The full version of this interview appears on Gafencu Magazine’s March 2018 print issue as “Frock Star” by Julienne C. Raboca . You can download the free app for digital editions of the magazine.

 

Charles Pang on failure, ‘tiger parents’ and educating China

For Charles Pang, Executive Director of the Canadian International School of Beijing, success is more than just academic… 

You grew up in Canada. What do you recall of those years?

I moved to Toronto when I was about five or six and went to boarding school there, which proved to be one of the most wonderful experiences of my life. Some of the people I met during that time became lifelong friends.

What brought you back to Hong Kong?

You could say that I never really came back to Hong Kong. After university, I headed off to join the family education business in Beijing. It was only after I got married that I started to spend more time in Hong Kong, largely because my wife – and then, later, my kids – lived here.

Read: Singer Charlene Chou Xuan on spreading traditional Chinese music to new audiences

Initially, your family was heavily involved in the textile sector, but then switched into education. What triggered such a dramatic change?

Around 1994, my father was part of Team Canada, a business delegation invited to meet Li Peng, then the Chinese Prime Minister. One of the issues discussed was the possibility of exporting the Canadian education system to China. With Li’s blessing, we then launched the Canadian International School of Beijing (CISB), with my father as one of the founders. Today, CISB has more than 30 branches across China, catering mainly to the expat community.

Do you see your schools as having had an impact on China’s education system overall?

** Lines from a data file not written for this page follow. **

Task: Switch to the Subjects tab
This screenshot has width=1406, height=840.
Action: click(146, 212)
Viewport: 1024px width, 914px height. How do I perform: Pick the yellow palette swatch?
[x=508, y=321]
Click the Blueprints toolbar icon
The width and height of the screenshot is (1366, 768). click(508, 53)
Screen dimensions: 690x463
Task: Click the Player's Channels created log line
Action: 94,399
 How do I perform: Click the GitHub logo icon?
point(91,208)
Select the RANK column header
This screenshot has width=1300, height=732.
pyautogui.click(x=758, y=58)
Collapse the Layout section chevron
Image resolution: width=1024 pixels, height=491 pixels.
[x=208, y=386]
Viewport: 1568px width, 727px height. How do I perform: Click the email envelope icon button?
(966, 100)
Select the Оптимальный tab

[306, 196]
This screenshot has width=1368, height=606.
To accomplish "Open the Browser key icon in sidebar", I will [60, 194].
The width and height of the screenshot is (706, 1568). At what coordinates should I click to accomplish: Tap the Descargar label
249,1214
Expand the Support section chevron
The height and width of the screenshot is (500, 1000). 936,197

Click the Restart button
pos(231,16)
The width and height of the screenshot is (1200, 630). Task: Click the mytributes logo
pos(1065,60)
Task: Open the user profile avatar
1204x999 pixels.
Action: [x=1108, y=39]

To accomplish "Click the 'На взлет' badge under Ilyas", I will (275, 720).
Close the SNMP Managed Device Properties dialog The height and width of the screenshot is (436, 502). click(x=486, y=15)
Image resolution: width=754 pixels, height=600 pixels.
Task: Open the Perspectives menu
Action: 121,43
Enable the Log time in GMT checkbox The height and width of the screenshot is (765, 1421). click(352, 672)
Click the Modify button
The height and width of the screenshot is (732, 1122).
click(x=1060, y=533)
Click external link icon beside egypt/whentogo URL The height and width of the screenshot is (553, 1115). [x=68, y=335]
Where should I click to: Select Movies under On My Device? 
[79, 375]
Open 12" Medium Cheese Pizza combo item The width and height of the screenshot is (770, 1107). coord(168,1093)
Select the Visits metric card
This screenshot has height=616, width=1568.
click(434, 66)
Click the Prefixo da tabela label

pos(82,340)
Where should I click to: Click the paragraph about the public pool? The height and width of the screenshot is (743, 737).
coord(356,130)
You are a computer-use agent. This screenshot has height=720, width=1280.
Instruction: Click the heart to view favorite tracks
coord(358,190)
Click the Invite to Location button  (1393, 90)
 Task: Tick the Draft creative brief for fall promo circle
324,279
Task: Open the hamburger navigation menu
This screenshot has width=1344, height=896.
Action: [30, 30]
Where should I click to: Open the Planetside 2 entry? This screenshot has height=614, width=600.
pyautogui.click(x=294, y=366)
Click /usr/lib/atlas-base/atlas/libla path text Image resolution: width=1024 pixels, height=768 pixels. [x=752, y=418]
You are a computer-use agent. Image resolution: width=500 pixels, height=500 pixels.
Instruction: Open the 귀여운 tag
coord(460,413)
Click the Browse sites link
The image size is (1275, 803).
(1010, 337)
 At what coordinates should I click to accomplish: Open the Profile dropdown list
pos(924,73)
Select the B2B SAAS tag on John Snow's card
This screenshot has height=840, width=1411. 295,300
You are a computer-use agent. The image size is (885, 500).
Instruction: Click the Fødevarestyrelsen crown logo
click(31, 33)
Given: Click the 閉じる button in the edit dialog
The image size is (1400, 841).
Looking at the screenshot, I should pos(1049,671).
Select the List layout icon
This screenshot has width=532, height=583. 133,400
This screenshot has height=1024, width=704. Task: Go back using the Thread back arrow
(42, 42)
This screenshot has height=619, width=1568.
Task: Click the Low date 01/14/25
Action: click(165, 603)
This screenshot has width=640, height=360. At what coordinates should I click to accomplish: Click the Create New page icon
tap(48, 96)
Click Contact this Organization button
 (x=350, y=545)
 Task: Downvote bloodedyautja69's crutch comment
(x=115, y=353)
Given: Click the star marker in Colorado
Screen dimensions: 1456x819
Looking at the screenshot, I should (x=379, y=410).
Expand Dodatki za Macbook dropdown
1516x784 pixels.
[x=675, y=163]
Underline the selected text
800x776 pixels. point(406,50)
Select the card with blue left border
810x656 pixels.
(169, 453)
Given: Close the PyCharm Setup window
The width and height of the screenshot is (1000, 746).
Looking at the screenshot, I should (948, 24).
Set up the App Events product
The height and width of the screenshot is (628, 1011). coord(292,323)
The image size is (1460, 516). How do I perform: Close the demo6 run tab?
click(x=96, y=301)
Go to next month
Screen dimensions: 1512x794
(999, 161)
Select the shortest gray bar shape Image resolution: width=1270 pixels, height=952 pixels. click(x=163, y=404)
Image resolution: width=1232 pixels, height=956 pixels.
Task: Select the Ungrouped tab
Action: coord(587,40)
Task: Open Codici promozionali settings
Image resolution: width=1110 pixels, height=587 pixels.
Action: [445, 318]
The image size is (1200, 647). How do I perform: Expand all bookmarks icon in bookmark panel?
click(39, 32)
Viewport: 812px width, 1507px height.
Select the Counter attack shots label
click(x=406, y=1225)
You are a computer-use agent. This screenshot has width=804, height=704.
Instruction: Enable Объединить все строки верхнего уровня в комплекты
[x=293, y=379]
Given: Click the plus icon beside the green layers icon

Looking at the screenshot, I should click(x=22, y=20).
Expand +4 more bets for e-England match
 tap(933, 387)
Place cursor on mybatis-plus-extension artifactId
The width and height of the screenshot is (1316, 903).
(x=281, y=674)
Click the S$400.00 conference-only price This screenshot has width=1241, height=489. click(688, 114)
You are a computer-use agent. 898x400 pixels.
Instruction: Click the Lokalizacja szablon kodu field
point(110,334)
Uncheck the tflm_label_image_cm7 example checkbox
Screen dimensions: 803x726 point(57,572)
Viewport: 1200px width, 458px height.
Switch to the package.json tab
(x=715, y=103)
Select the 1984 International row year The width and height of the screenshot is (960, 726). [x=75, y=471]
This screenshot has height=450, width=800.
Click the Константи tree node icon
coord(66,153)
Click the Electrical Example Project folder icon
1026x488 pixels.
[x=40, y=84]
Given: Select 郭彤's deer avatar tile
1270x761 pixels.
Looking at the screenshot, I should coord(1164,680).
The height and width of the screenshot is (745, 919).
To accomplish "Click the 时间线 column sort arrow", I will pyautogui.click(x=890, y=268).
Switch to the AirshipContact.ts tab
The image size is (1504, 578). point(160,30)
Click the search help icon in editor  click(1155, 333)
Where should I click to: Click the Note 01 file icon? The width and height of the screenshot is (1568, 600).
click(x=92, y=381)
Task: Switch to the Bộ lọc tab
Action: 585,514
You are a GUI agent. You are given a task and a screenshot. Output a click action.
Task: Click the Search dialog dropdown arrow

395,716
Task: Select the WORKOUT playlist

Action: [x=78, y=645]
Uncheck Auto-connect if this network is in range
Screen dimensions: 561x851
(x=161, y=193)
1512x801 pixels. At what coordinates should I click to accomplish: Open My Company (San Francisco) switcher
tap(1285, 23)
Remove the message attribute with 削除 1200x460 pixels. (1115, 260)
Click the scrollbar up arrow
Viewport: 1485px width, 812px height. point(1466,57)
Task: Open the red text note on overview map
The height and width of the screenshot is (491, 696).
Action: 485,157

Education in China is very much focused on the gao kao, the National Higher Education Entrance Examination, an approach that I find quite one dimensional. Typically, the teacher speaks and the student just listens. In our schools, the teacher is more of a guide, rather than forcing education on students.

We also took a lead in terms of technology. Some 10 years ago, we were the first to bring Smart Boards into the classroom. Now, nearly all of the schools in China have followed our lead.

Over recent years, the education sector has been transformed. What do you see as the most dramatic change?

When we started CISB 16 years ago, education was not at all technology-based and everything was still taught in a traditional fashion. Now, the internet has become an integral part of the educational process.

This is to the extent that we rarely use blackboards or whiteboards anymore, with many schools set to become entirely paperless. Similarly, homework and assessments can now be submitted online, with teachers able to instantly award grades and provide feedback. It also allows parents to go online and check grades in real time.

Moving on, you’ve now ventured into the luggage sector…

Ah, Ventris; it’s an aspirational lifestyle brand. The concept came about two years ago and then a few of us got together and informally launched the brand. Initially, we were just making luggage for family and friends but, after a few people commented on its commercial potential, we decided to get more serious about it. The brand has been under development ever since, with an online launch planned very soon.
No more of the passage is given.